Some records:
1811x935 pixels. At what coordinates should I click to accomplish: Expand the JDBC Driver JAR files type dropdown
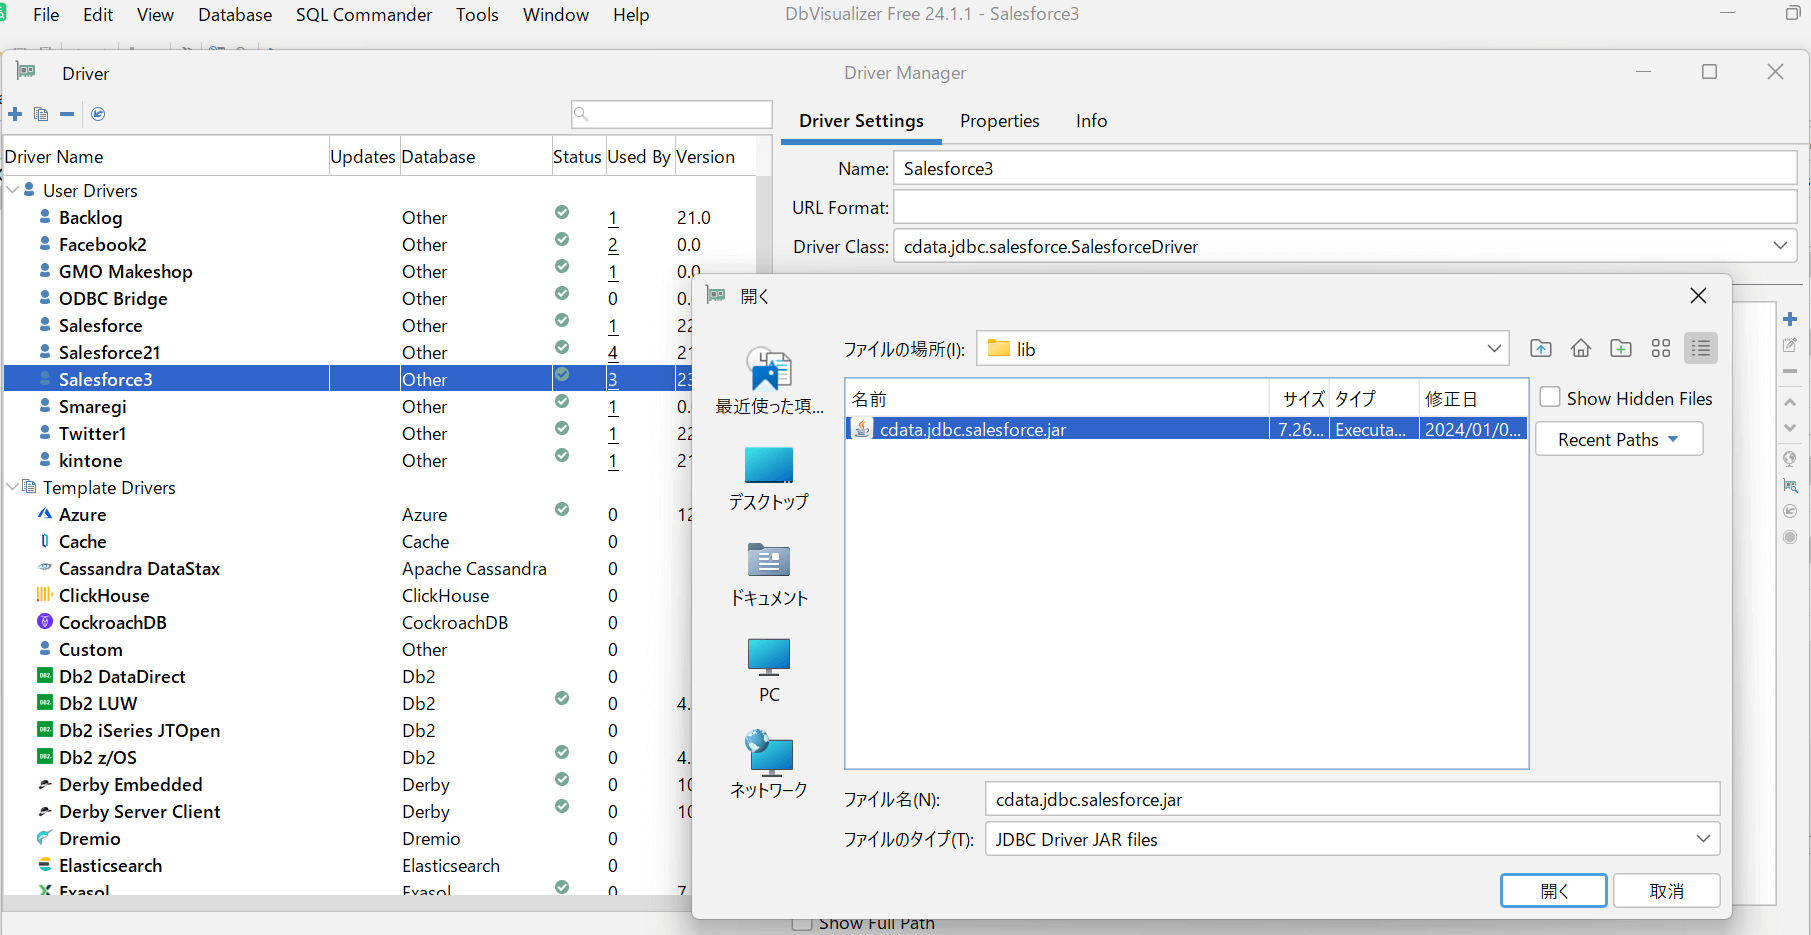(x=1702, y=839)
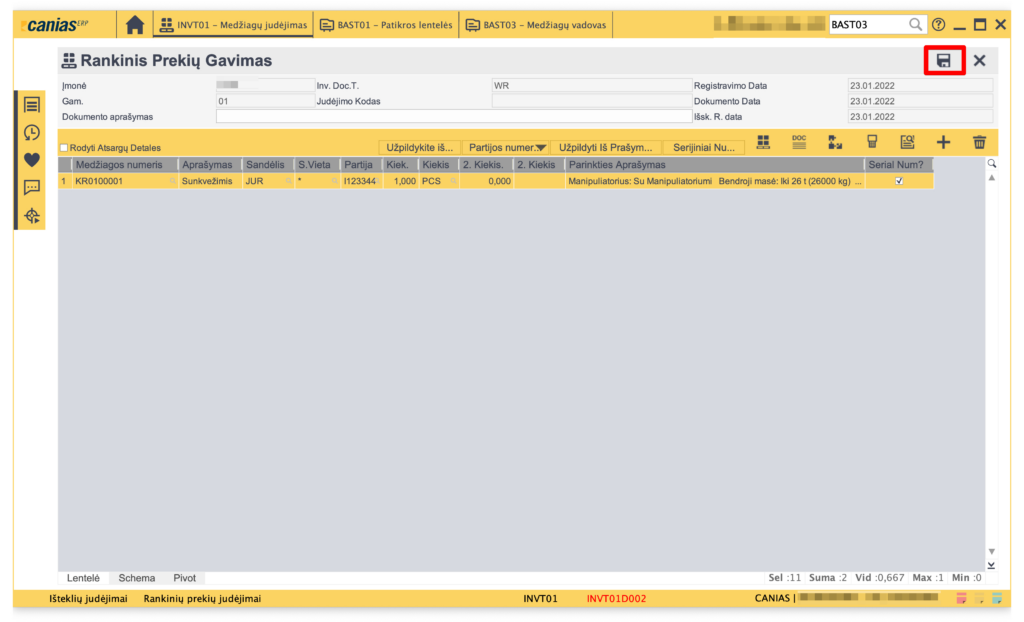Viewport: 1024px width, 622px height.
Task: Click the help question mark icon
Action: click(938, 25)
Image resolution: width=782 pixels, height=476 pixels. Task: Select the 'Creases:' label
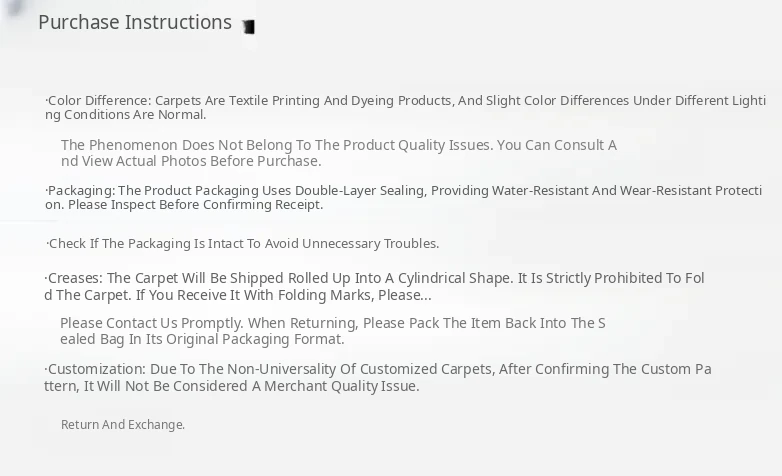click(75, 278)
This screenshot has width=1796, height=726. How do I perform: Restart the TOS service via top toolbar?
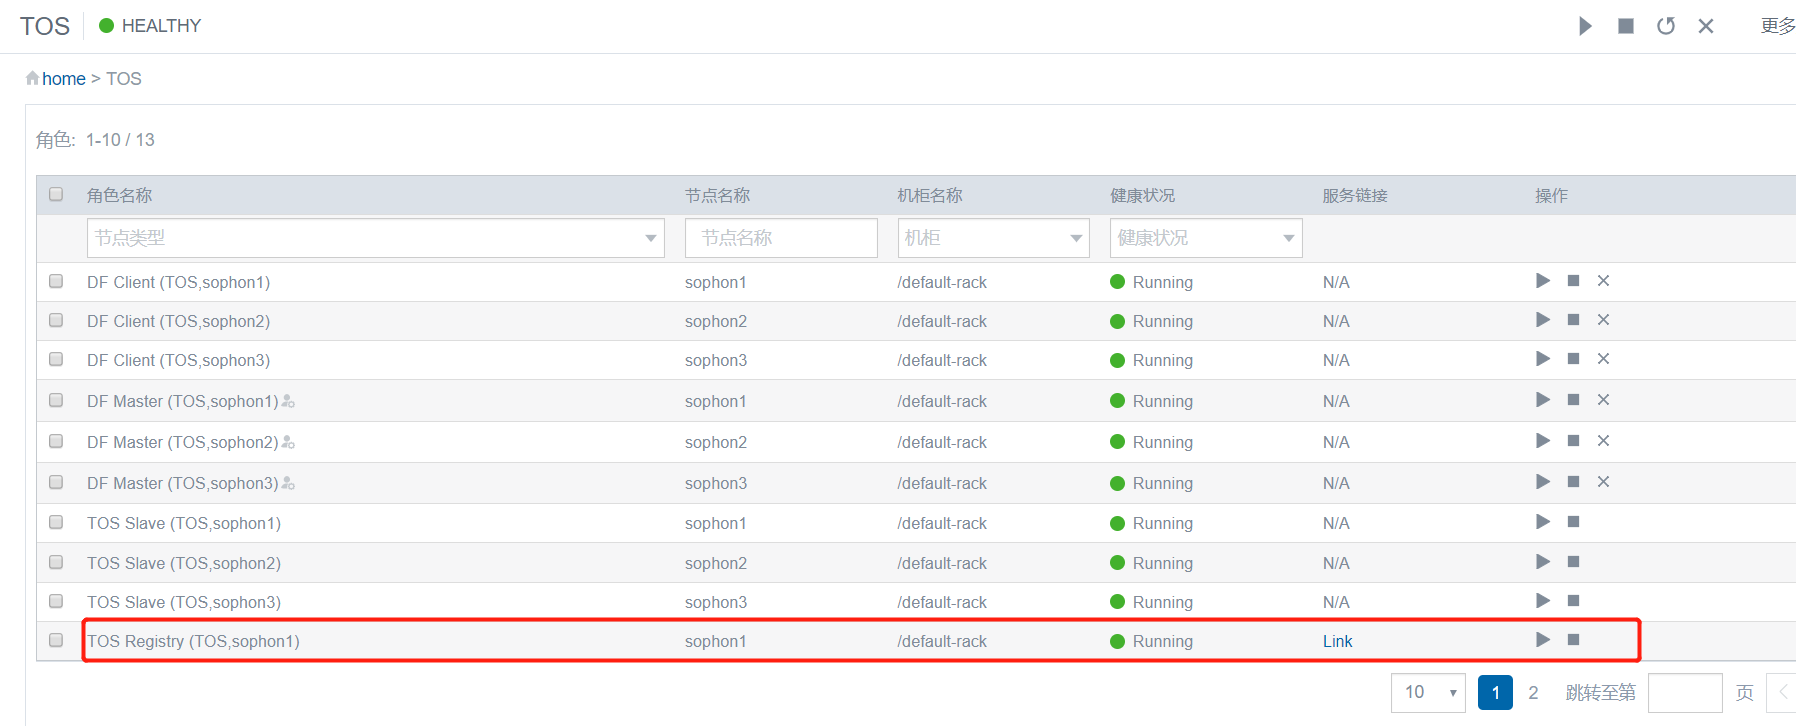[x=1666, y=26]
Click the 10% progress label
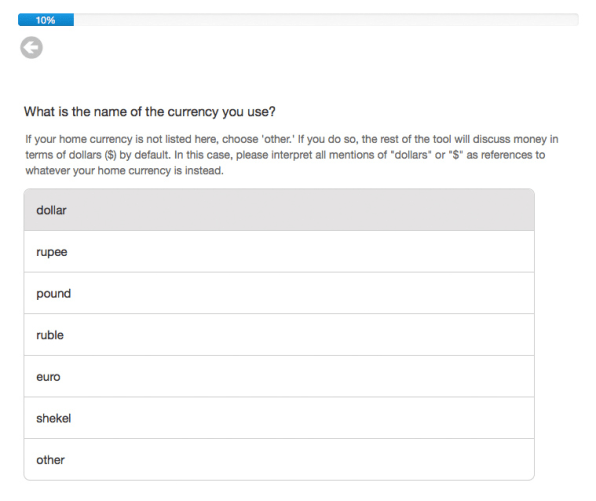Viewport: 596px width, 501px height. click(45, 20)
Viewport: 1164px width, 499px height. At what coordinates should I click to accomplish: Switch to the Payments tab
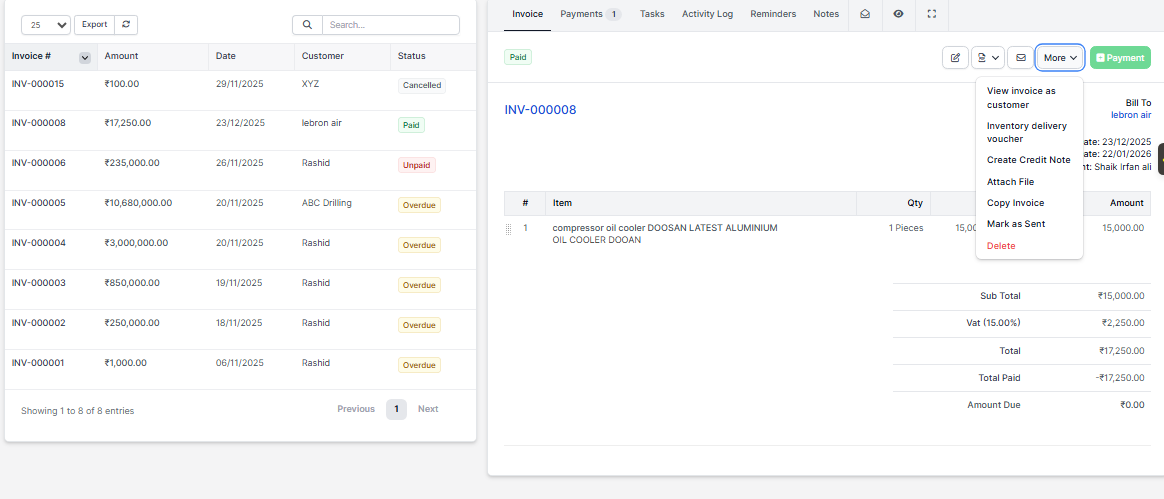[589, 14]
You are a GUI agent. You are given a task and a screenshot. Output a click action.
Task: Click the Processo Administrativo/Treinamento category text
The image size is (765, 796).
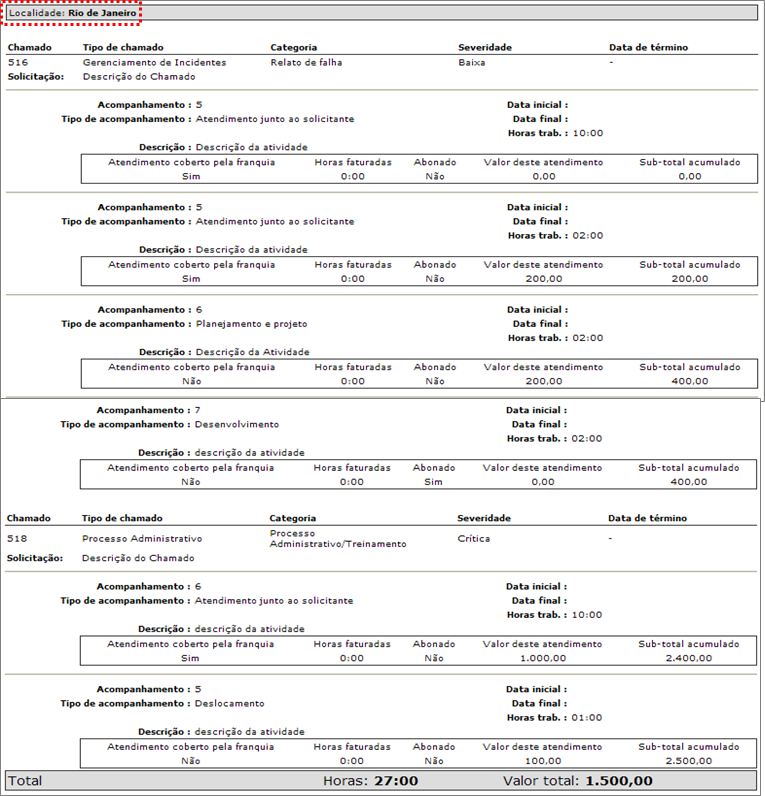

Task brief: Update the material above by changing every "coordinates" to "position" and leaving all other text as it is. Omit the pictures from your version.

Written answer:
1811x935 pixels. At what position should I click to accomplish: Expand the JDBC Driver JAR files type dropdown
(x=1702, y=839)
Viewport: 1024px width, 622px height.
Task: Click the help question mark icon
Action: click(938, 25)
Image resolution: width=782 pixels, height=476 pixels. Task: Select the 'Creases:' label
click(75, 278)
This screenshot has width=1796, height=726. How do I perform: Restart the TOS service via top toolbar?
[x=1666, y=26]
Click the 10% progress label
Viewport: 596px width, 501px height. click(45, 20)
Viewport: 1164px width, 499px height. At what position should I click to accomplish: Switch to the Payments tab
[589, 14]
You are a GUI agent. You are given a task and a screenshot. Output a click action.
Task: Click the Processo Administrativo/Treinamento category text
The image size is (765, 796).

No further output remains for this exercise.